** Begin Selected excerpt **

We know how strained Stevenson's relations with his father were. The elder Stevenson was not sympathetic to his son's liberal ideas and later he opposed him in his lovemaking. Two more serious oppositions to a young man, one to the inclinations of his intellect and the other to his love, can not be imagined. The novelist never realised what the feature of the murder of his father in his dream meant, and how it arose. If in his dream his father appeared as rich and wicked with a damnable temper, that is what Stevenson really thought his father was. In the dream the son lived abroad to avoid the father, and this Stevenson also actually did in life, and as a result, by the way, we have some of his early books of travel, and I dare say if these were closely examined evidence of his strained relations with his father would appear.
As we know, in dreams there is considerable distortion, and the person of our dream in an instant becomes another individual. This occurs in Stevenson's dream. No doubt the dreamer's father was actually made up of a combination of the elder Stevenson and Mr. Osbourne, both of whom Stevenson wished were out of the way. But a more important distortion takes place, the merging of the second wife of the dreamer's murdered father with the married woman in real life whom Stevenson loved. We recall that in the dream the dreamer lives with his father's second wife in the house after the murder, but there is a barrier between them, for the dreamer is haunted by the woman's possible knowledge of his guilt. He loves her really and they return arm in arm from the scene of the murder. He did not want her to know that he had committed the murder because he wanted to marry her. He searched her possessions for the evidence of the guilt she found and then bursts out asking why she tortures him, he is not an enemy of hers; that he really loves her, is implied. She also, it appears, had loved him and makes confession of the fact. No doubt this scene must be largely a picture of the proposal of Stevenson to his future wife. The situation depicted showing the feeling of guilt the dreamer has for his murder may be traced to his own guilty thoughts in actual life on account of his unconscious wishes for both husband and father to be out of the way. These feelings appear in the remorse of the murderer and in his suspicion of discovery by the woman he loves. We might trace the dream to much earlier material in Stevenson's life if we knew all the facts. We do know that he had an earlier love affair in youth in which he was disappointed and that he has left us poems celebrating that episode.
The dream concludes with the implication that the dreamer and the step-mother marry as they had confessed their love to one another; there are no longer any remorses or fears on one side or suspicions on the other, and the obstacles to the marriage, the objections of the dreamer's father, the legal ties of the husband to the beloved woman, have been removed. Stevenson wanted all this to happen in real life and later it incidentally did turn out that way. Both his father and the husband of Mrs. Osbourne were removed as barriers, the former by acquiescence and forgiving, the latter by divorce. The dreamer represents as fulfilled his wish to marry Mrs. Osbourne, with all opposition removed. The dreamer's father is both the elder Stevenson and Mr. Osbourne, the father and the husband respectively, made one in the dream; the second wife of the father, step-mother of the dreamer, becomes Mrs. Osbourne, Stevenson's love who became a wife a second time. Thus we have had what Freud calls condensation and displacement in the dream.
The dream sheds much light on the most important period of his life; it fits in with the facts left us by the biographer. We see what his repressed wishes were in those days and how they appeared realised in his dream.

** End Selected excerpt **

#### [Tasks for this exercise]
a: According to the passage on Stevenson's dream, how were his father and Mrs. Osbourne's husband each removed as barriers?
b: Transcribe the stretch of the passage on Stevenson's dream from "The dream sheds" through "in his dream.".

** Begin Records shown **

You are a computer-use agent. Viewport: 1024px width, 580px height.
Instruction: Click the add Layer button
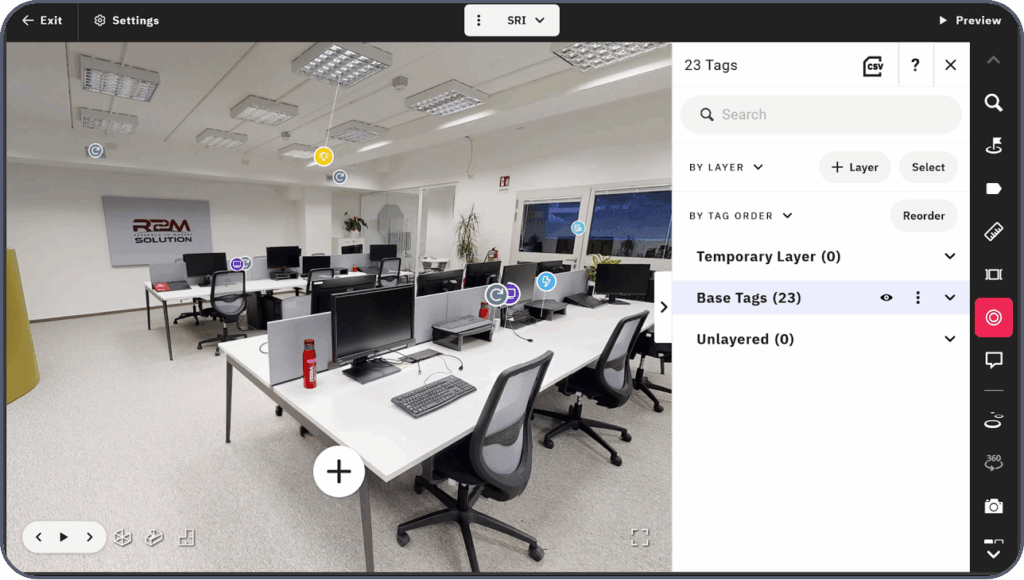click(854, 168)
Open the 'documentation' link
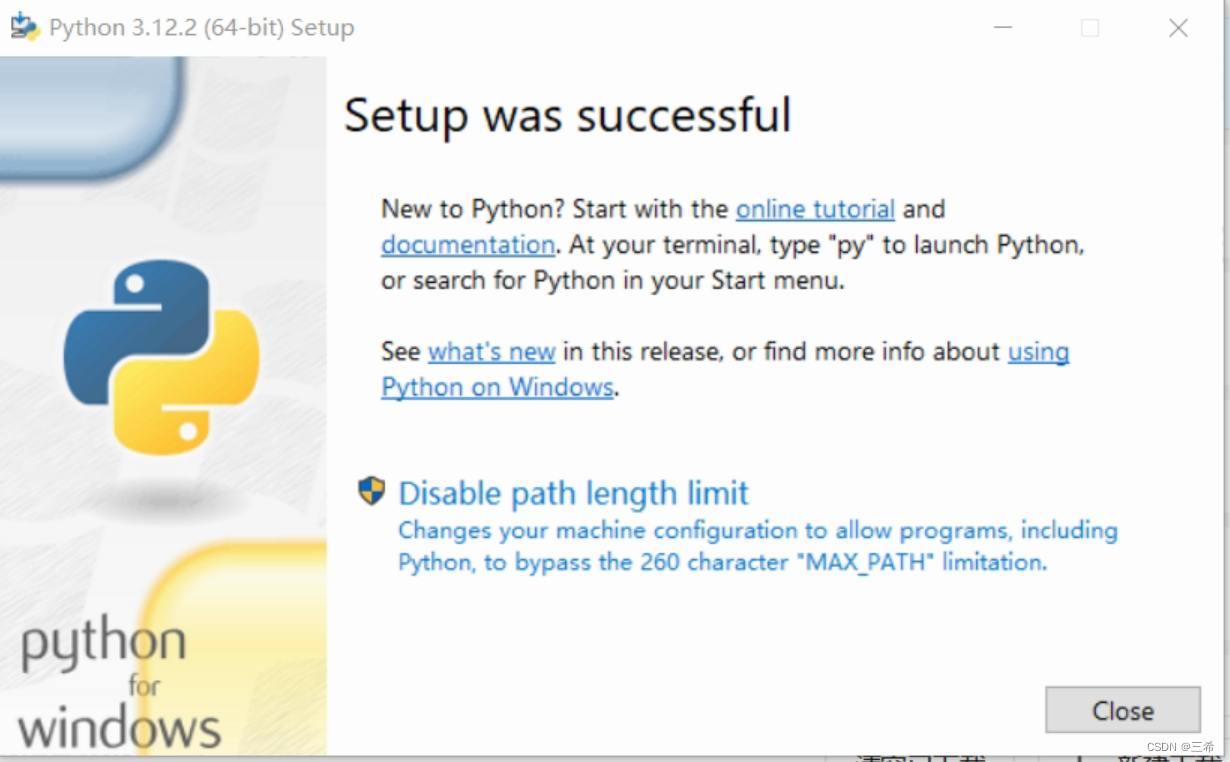Image resolution: width=1230 pixels, height=762 pixels. pos(466,244)
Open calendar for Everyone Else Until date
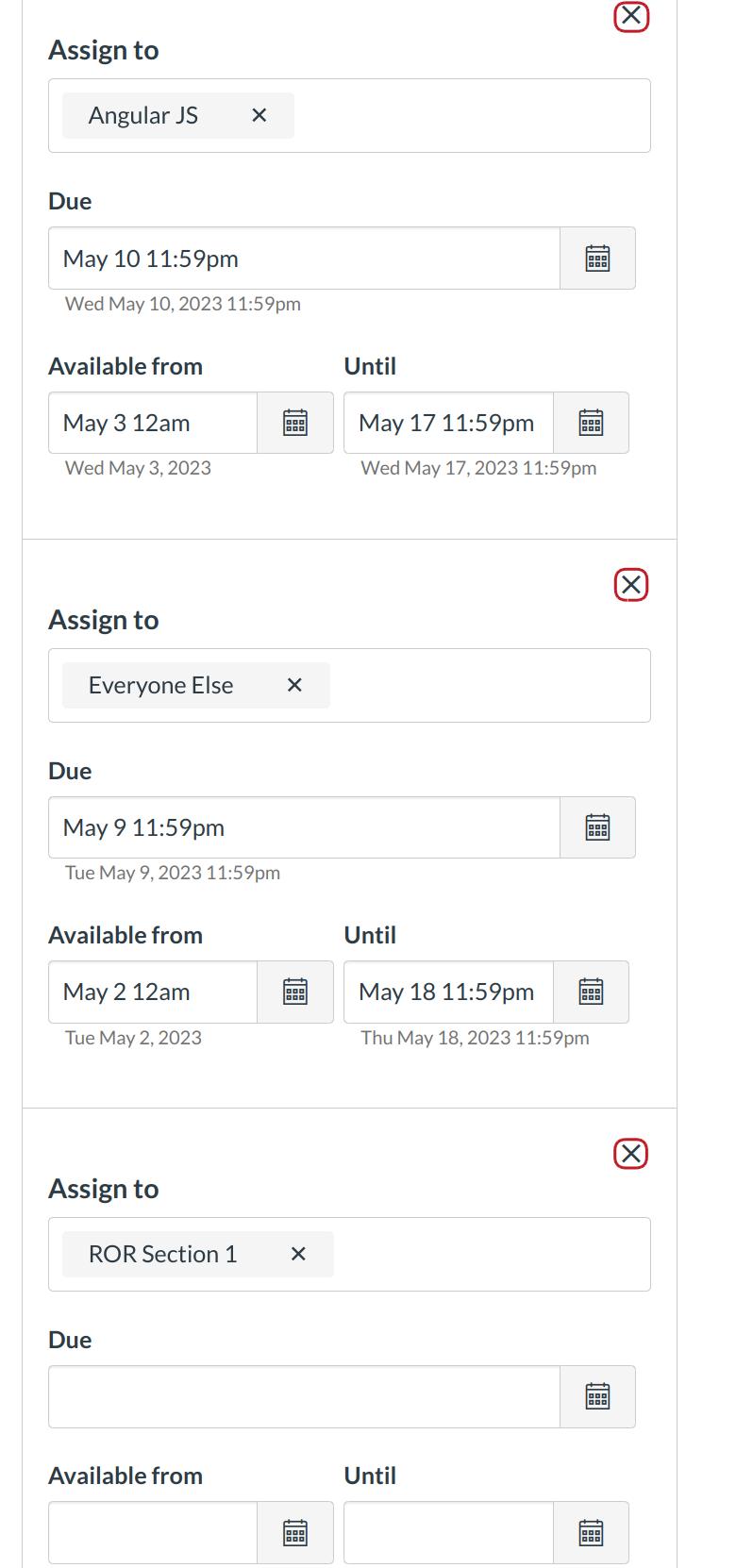753x1568 pixels. [x=591, y=993]
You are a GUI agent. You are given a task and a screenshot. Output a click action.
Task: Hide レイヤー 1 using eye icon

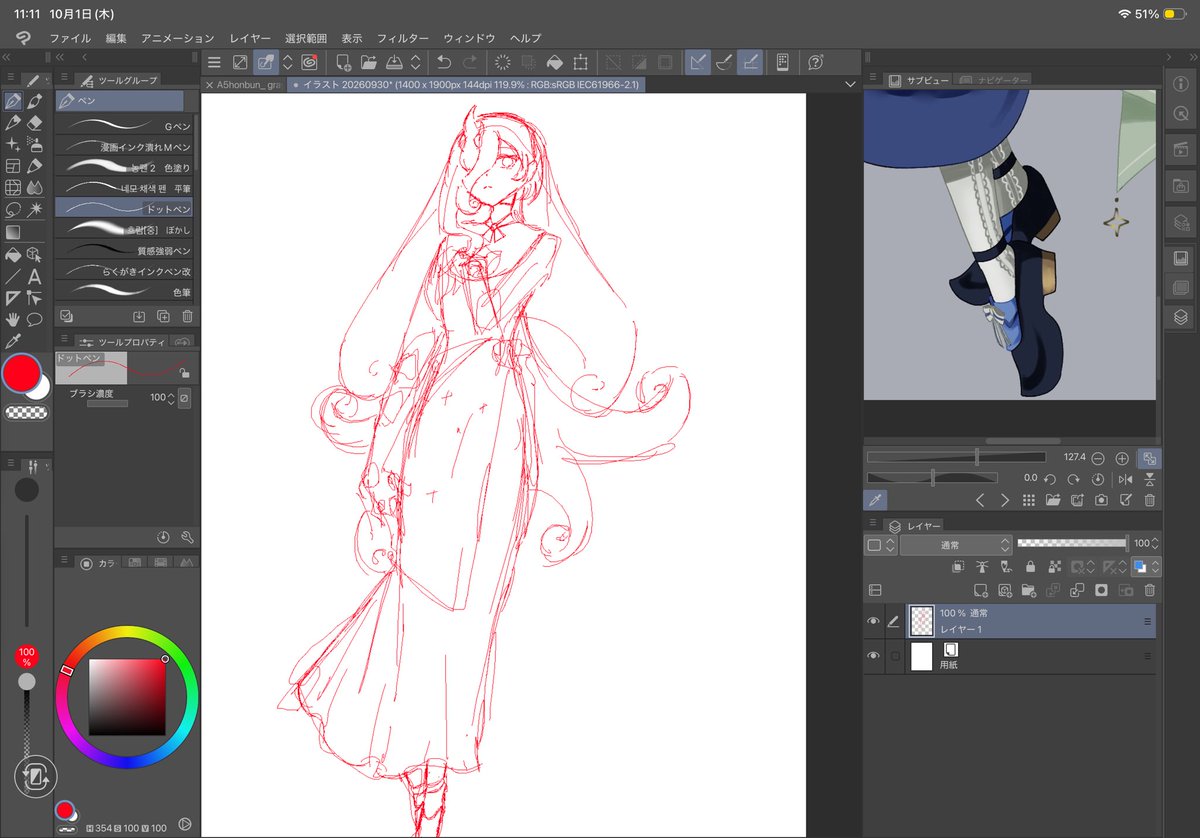click(x=873, y=621)
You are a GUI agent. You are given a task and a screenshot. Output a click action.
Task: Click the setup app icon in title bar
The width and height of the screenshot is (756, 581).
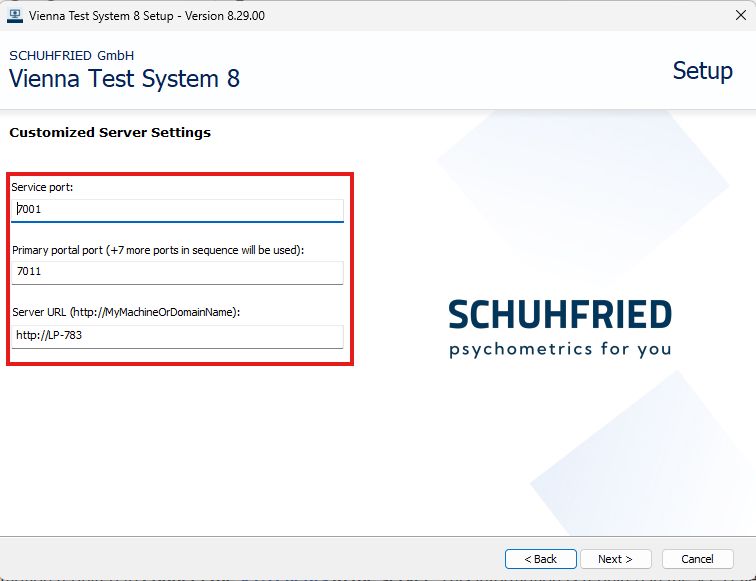15,15
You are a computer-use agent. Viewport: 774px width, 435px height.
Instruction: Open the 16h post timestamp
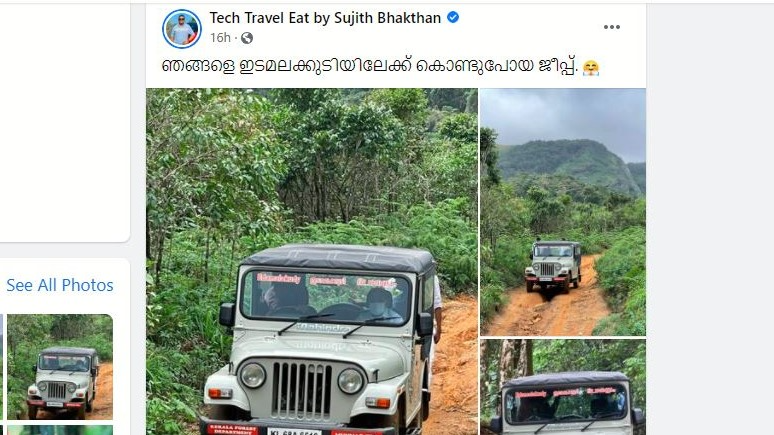(220, 38)

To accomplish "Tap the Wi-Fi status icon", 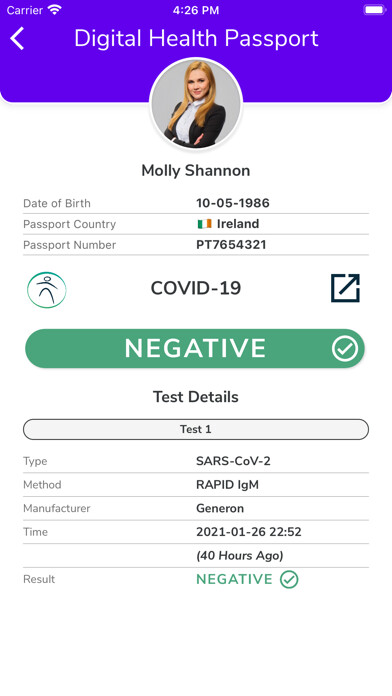I will click(55, 10).
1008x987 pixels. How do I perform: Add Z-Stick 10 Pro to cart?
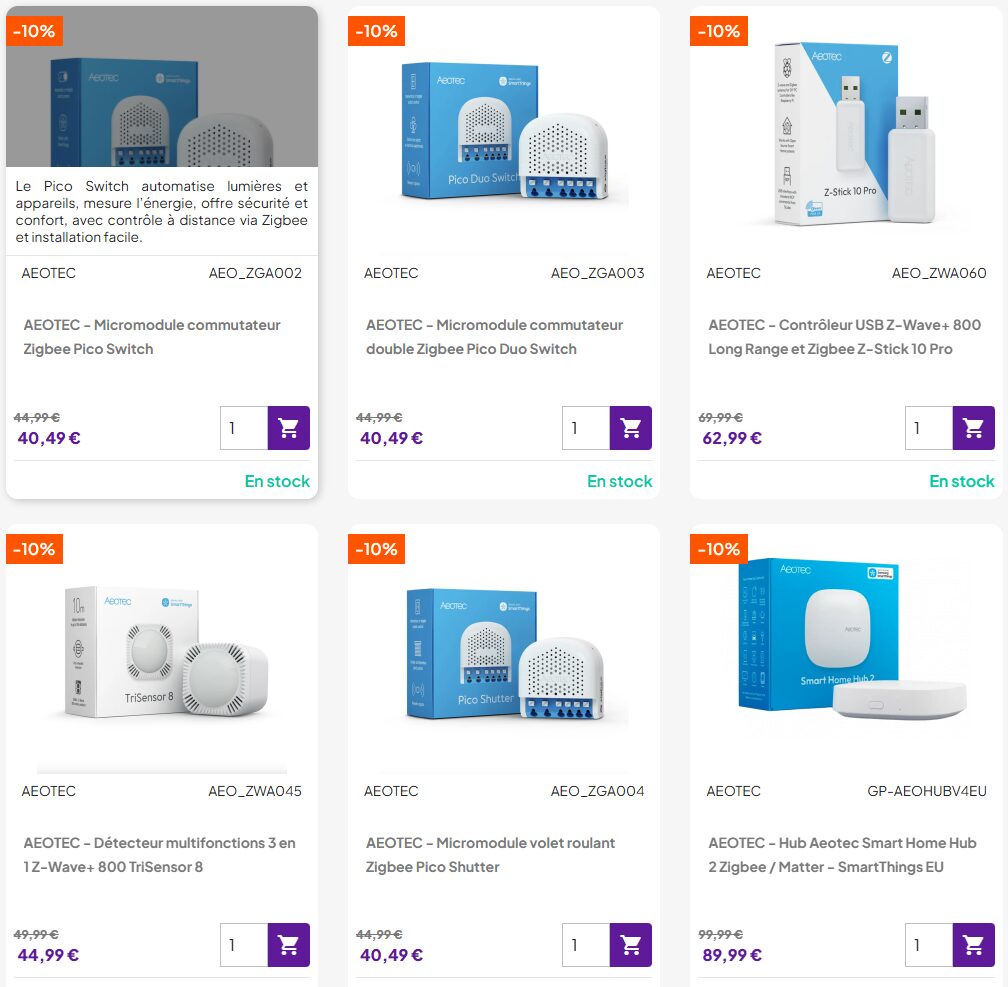click(973, 428)
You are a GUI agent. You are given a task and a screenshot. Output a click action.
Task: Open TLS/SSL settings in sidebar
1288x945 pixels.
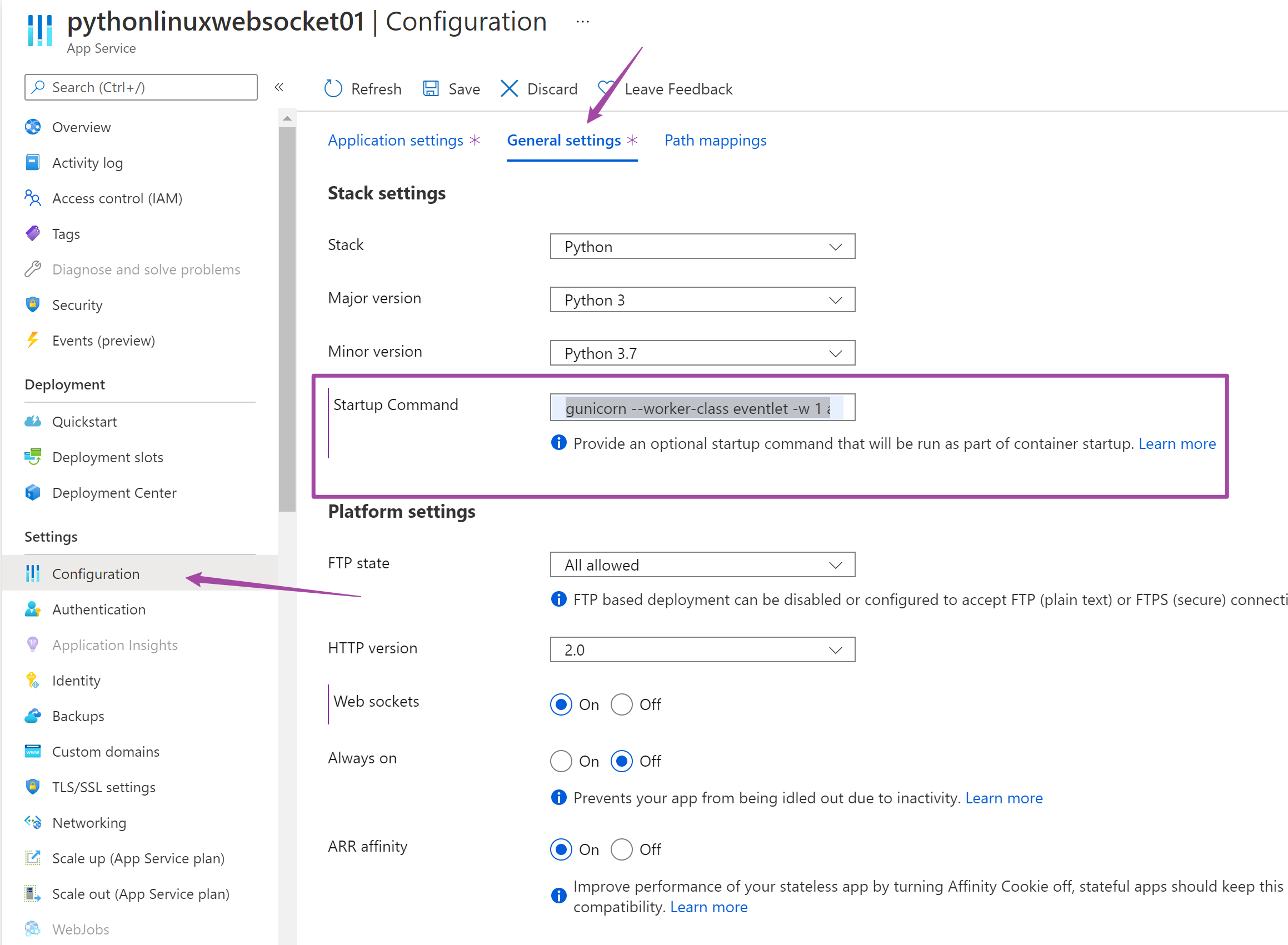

** End Records shown **

#### [Expected outputs]
a: His father by acquiescence and forgiving, and the husband by divorce.

b:
The dream sheds much light on the most important period of his life; it fits in with the facts left us by the biographer. We see what his repressed wishes were in those days and how they appeared realised in his dream.